Mr Cooke's family had a greengrocery business in Nuneaton and it was while he was visiting his mother there that "Shepperton" got its name. He had acquired the house and orchard a short time previously and his mother asked if he had decided on a name for it. He hadn't so his mother suggested Shepperton, a name that kept cropping up in a library book she was reading. So that is what he did, I know that is true because Mrs Cooke told me herself. When the house was pulled down and the orchard was cleared to make way for new housing in the early 1970's the name was retained and the development was named Shepperton Close. Personally I think it is a very nice name for that area.

Village at War

The Home Guard was born out of the L.D.V. (Local Defence Volunteers). In 1940/41 when the invasion scare swept the Country the Government decided to ask for volunteers for the L.D.V. the defences of the Country were in such a poor state that men who answered the call had no rifles issued, there were only just enough for the small regular army. The truth is that in the early days men in the L.D.V. were on patrol after a days work with nails on the end of sticks.

As the Home Guard increased in numbers the men were issued with Army uniforms but for a time they still had to wait for rifles which eventually came from America and Canada. The purpose of the Home Guard was to harass and delay the enemy to help the Regular Army.
As time went by the number joining the home Guard increased, as a result the rough total of men reached about 2½ million. As rifles began to arrive every man received, at least, a weapon. Having lost a very large amount of equipment in France after Dunkirk our Army and Airforce was very much depleted but always being a sea-power we did have a strong Navy. After the war I heard a radio correspondent say that in 1939/40 the defences around our coast were no stronger than chicken wire.

Every city, town and village had its platoon of Home Guard, men who gave up their evenings to train and then go off to work the next day. The Castlethorpe Home Guard Headquarters was the Carrington Arms (most villages used the pub). Lectures on hand grenades, anti-tank stick on mines, unarmed combat etc. took place in the Carrington School, now of course the Village Hall. The majority of the Castlethorpe Platoon were middle aged men the platoon was about thirty strong. Night exercises took place from time to time, very often in conjunction with the South Northants Home Guard. Everyone went off to their place of work the next day, I remember once walking along the side of the railway from Ashton arriving home at 5.30 am.

The Marquis of Donegall gave the following tribute to the Home Guard in 1943 :-

"The Home Guard is the unpaid, part-time, part worn, couponless, sockless and breathless army.
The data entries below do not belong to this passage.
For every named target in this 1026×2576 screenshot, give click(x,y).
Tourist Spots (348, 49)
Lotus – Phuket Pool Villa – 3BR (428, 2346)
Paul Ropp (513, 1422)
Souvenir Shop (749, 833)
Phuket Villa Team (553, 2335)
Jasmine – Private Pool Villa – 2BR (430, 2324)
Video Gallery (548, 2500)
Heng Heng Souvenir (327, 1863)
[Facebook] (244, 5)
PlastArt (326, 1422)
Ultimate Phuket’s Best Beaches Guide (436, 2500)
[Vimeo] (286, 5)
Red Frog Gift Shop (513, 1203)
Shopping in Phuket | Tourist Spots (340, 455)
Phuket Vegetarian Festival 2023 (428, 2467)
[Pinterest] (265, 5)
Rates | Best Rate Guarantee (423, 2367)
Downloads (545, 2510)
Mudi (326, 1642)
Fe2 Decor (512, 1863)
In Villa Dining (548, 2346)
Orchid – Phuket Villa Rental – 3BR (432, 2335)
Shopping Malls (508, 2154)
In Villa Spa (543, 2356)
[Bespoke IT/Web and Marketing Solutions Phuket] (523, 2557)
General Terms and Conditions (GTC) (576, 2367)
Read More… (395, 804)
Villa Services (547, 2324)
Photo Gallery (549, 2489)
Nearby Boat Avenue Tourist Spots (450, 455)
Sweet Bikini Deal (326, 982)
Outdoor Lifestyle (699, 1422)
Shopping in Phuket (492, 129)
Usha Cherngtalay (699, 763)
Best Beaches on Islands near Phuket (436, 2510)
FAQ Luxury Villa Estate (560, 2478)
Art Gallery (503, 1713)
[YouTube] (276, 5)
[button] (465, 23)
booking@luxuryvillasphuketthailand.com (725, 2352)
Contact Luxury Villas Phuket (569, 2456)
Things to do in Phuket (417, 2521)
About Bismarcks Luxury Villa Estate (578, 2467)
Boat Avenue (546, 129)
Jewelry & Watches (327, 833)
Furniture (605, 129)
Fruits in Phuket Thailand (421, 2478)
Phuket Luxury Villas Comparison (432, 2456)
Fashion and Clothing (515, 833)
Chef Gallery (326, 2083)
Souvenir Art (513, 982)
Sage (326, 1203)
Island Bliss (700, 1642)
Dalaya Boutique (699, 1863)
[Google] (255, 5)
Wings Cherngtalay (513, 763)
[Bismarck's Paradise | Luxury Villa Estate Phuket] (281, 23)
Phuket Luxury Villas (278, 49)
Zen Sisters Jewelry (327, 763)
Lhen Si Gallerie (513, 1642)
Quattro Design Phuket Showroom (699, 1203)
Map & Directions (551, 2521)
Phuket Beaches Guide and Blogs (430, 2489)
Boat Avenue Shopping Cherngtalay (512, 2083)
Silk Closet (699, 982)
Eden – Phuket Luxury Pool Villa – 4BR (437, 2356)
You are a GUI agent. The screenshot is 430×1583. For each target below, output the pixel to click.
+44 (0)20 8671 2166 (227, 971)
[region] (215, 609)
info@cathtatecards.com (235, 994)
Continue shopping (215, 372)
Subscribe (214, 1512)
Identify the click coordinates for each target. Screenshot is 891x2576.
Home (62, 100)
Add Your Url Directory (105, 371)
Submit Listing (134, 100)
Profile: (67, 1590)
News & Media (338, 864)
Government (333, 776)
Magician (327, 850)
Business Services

They were supposed to know the weight, killing power, mechanism and working parts of the rifle, several machine guns, countless grenades and a number of strange guns; know all about extermination, decontamination, detonation, consolidation, to say nothing of salvation; recognise the description of aeroplanes, tanks of all nations at sight, and know how to deal with them and support the regulars; incidentally they are supposed to earn their own living if time permits."

We did not have a large Regular Army, especially after Dunkirk and everyone expected the Germans to invade during 1940/41. Road blocks were put across every entrance to the village each evening. These consisted of two old telegraph poles bolted together with barbed wire on top and an old cartwheel attached to one end (there were plenty of old cartwheels from the farms in those days). The other end of the poles was hinged in some way. The whole contraption could then be rolled out across the road. The purpose of this was to delay German Tiger tanks, these would of course have broken them up like matchsticks. Everyone was sure that the Germans would use gas, even in the Blitz with bombs. Gas masks were issued to every man, woman and child, even babies. The gas masks were issued in cardboard boxes and the orders were to take them everywhere you went, day and night.

Over my years I have seen great changes in Castlethorpe, I have been very lucky to have witnessed it, as my mother would say about her life :- "I have lived from the horse and cart to the Concorde."